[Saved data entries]
========================
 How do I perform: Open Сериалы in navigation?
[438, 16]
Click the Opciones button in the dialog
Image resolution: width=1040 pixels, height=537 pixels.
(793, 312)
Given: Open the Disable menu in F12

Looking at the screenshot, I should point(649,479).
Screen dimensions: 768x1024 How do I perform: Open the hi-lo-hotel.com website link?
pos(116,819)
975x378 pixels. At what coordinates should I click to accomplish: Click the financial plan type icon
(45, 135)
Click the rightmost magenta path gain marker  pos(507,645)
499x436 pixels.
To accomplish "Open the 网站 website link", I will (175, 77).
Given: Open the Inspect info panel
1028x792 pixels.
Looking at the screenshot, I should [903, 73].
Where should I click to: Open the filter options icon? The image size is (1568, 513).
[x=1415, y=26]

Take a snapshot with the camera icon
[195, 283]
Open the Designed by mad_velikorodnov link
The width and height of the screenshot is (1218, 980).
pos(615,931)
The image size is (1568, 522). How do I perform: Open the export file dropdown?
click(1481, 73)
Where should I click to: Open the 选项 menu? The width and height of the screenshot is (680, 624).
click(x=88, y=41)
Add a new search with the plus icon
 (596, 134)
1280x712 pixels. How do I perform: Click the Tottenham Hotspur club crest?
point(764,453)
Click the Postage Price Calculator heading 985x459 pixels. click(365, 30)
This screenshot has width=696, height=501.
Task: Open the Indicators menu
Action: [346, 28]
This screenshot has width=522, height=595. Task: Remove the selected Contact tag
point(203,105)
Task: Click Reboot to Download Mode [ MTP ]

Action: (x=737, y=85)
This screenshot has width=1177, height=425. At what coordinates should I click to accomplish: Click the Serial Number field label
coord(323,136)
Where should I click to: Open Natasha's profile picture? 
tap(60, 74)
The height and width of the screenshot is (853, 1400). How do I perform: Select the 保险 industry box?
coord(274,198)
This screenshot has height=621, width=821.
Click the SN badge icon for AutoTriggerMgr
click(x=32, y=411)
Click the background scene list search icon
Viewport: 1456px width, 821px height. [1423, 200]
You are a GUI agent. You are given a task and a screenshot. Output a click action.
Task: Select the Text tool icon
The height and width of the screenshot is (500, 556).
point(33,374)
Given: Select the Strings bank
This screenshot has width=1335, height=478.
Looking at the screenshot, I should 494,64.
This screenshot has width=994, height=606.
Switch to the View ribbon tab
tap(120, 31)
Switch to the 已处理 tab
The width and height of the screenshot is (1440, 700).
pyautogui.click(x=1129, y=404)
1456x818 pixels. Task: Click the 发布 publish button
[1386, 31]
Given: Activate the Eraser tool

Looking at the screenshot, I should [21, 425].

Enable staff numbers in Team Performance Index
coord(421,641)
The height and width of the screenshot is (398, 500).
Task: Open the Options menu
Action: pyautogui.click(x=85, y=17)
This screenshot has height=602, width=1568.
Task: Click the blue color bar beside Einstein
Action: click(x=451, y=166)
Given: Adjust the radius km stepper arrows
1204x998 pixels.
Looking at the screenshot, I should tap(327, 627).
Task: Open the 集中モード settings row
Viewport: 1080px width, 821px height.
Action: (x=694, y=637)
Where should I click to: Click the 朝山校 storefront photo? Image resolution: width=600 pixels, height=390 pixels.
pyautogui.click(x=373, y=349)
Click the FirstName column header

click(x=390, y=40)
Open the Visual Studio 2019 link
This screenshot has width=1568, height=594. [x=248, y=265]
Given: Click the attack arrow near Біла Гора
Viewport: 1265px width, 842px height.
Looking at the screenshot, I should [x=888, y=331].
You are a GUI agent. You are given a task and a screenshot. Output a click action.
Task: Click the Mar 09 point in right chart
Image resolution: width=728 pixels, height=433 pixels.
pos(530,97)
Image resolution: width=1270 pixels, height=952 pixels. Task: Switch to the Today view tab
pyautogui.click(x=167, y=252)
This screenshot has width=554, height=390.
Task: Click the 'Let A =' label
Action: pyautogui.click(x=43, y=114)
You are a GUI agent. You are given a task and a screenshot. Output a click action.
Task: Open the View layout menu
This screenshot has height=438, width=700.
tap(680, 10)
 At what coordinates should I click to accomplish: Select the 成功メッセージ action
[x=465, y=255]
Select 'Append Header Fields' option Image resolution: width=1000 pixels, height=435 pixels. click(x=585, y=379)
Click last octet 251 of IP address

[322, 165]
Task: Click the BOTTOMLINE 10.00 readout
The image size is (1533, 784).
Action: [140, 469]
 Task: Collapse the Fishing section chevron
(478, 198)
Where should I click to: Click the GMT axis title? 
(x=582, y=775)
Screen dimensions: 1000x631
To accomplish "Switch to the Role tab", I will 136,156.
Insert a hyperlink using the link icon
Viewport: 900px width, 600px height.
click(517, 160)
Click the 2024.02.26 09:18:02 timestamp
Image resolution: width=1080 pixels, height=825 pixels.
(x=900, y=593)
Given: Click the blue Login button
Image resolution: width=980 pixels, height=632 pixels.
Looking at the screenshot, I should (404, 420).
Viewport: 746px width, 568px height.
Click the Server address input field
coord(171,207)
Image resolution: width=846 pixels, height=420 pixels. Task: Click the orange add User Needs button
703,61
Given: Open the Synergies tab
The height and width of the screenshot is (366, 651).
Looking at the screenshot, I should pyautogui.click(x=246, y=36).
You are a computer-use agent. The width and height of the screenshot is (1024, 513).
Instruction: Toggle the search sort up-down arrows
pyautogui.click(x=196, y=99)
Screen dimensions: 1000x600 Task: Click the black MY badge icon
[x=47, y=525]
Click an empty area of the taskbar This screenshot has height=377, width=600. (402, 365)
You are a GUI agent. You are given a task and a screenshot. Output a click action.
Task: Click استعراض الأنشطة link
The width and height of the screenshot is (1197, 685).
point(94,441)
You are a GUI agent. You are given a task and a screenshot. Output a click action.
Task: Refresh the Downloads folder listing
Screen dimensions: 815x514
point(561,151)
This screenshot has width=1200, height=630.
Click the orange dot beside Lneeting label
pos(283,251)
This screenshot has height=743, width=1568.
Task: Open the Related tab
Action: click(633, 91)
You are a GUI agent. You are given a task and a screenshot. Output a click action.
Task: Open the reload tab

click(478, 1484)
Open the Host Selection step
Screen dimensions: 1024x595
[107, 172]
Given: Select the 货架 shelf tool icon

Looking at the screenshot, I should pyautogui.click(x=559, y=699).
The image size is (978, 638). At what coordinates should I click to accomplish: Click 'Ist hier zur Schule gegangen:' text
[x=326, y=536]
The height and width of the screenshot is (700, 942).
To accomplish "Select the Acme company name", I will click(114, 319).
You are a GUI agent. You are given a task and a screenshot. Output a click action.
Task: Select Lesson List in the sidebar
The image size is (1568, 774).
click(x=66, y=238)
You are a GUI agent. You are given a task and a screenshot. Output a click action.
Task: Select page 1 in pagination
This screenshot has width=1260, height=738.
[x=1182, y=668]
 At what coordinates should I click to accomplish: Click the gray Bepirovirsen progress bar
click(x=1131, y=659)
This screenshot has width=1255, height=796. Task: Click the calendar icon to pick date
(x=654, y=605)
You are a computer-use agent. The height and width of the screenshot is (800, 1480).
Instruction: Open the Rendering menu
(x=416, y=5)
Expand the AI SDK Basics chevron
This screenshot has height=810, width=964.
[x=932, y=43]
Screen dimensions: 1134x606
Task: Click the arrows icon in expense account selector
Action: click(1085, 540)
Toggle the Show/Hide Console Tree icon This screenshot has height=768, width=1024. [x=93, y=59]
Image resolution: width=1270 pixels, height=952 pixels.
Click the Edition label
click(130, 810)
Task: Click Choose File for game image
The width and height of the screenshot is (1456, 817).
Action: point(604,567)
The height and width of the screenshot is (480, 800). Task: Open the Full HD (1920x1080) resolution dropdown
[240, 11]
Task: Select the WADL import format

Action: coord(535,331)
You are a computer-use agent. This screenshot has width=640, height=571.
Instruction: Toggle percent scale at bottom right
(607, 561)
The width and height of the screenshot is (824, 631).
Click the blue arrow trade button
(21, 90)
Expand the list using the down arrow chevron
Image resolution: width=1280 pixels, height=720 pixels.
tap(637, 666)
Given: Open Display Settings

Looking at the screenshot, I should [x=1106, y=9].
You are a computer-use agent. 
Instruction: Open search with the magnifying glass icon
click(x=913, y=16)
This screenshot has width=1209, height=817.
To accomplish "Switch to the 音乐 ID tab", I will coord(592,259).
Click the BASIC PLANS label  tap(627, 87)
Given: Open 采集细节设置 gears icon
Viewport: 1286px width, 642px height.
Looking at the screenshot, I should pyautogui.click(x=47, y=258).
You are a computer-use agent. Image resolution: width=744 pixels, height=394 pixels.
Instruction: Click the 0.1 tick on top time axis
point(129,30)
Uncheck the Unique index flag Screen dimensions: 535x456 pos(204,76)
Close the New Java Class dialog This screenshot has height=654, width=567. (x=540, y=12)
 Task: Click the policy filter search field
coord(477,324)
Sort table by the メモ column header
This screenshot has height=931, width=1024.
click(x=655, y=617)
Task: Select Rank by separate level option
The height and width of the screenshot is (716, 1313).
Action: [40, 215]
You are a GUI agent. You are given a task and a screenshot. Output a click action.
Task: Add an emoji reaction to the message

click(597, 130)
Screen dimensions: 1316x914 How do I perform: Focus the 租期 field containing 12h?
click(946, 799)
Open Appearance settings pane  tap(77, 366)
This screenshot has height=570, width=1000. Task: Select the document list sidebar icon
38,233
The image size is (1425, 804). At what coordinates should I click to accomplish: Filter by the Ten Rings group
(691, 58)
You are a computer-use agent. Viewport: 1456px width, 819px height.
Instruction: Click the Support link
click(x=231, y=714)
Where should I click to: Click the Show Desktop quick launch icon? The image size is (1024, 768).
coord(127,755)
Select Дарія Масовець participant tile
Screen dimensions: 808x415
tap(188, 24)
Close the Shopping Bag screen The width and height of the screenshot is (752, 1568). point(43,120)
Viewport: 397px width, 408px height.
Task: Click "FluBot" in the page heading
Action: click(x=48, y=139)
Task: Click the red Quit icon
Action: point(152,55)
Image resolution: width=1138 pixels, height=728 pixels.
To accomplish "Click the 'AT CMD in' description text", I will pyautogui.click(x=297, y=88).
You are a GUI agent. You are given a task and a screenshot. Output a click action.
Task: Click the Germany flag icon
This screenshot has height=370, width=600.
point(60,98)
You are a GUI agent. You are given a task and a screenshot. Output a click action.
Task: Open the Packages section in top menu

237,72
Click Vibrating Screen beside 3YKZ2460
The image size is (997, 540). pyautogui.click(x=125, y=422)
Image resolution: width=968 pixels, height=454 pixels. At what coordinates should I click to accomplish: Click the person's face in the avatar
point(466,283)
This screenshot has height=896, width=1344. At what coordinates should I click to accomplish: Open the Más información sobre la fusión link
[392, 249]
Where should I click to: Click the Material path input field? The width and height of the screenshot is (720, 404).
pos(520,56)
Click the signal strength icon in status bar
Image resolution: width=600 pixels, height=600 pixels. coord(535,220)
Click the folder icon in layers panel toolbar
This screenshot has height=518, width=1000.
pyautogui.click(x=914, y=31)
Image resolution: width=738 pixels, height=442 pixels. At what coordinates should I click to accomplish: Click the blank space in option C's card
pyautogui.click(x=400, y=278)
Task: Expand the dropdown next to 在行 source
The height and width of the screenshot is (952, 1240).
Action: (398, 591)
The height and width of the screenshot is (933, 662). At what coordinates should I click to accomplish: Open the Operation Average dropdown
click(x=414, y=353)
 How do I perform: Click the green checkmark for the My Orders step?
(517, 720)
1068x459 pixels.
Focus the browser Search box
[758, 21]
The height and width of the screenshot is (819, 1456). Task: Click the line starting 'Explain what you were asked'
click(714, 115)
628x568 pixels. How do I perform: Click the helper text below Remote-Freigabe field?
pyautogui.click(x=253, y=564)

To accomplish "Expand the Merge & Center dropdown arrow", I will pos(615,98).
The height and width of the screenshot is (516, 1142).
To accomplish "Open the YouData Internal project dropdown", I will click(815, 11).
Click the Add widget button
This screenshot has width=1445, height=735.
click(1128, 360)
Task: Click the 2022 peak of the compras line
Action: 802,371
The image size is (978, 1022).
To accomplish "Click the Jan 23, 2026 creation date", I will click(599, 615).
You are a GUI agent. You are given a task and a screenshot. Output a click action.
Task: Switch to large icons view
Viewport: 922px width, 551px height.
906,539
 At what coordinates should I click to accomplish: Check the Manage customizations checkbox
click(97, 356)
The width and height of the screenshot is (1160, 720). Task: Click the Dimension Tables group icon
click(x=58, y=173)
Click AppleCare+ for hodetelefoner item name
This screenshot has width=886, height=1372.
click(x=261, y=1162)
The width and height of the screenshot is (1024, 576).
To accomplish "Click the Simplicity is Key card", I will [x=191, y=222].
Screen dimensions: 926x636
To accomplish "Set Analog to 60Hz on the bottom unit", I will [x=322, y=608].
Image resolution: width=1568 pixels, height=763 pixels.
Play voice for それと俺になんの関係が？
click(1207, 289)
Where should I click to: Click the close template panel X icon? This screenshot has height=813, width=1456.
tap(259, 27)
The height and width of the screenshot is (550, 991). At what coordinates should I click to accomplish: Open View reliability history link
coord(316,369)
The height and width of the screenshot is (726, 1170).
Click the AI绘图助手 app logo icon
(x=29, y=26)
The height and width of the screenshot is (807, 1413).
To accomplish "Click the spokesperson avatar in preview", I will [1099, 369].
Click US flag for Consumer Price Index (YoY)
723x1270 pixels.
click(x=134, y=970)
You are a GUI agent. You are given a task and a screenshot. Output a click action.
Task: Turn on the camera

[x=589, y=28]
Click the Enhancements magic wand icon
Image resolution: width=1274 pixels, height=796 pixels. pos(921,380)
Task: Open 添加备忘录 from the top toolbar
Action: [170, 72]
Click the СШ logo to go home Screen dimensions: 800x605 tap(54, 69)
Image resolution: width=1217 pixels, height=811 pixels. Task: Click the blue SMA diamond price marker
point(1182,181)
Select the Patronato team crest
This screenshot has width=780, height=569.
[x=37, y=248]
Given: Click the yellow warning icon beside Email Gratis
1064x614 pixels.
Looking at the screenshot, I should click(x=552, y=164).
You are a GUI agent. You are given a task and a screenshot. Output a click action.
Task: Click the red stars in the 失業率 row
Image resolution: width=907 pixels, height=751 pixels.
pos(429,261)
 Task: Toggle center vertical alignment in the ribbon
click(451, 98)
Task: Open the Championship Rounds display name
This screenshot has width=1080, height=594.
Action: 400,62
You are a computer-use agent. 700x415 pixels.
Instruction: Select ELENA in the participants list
========================
■ TASK PROMPT: Starting at the line above that holds "Task: Refresh the Downloads folder listing" and ending at the line that holds "You are a computer-use agent. The height", transcribe each line exactly and include no other lines.

■ OUTPUT OF THE TASK:
Task: Refresh the Downloads folder listing
Screen dimensions: 815x514
point(561,151)
This screenshot has width=1200, height=630.
Click the orange dot beside Lneeting label
pos(283,251)
This screenshot has height=743, width=1568.
Task: Open the Related tab
Action: click(633, 91)
You are a GUI agent. You are given a task and a screenshot. Output a click action.
Task: Open the reload tab

click(478, 1484)
Open the Host Selection step
Screen dimensions: 1024x595
[107, 172]
Given: Select the 货架 shelf tool icon

Looking at the screenshot, I should pyautogui.click(x=559, y=699).
The image size is (978, 638). At what coordinates should I click to accomplish: Click 'Ist hier zur Schule gegangen:' text
[x=326, y=536]
The height and width of the screenshot is (700, 942).
To accomplish "Select the Acme company name", I will click(114, 319).
You are a GUI agent. You are given a task and a screenshot. Output a click action.
Task: Select Lesson List in the sidebar
The image size is (1568, 774).
click(x=66, y=238)
You are a GUI agent. You are given a task and a screenshot. Output a click action.
Task: Select page 1 in pagination
This screenshot has width=1260, height=738.
[x=1182, y=668]
 At what coordinates should I click to accomplish: Click the gray Bepirovirsen progress bar
click(x=1131, y=659)
This screenshot has width=1255, height=796. Task: Click the calendar icon to pick date
(x=654, y=605)
You are a computer-use agent. The height and width of the screenshot is (800, 1480).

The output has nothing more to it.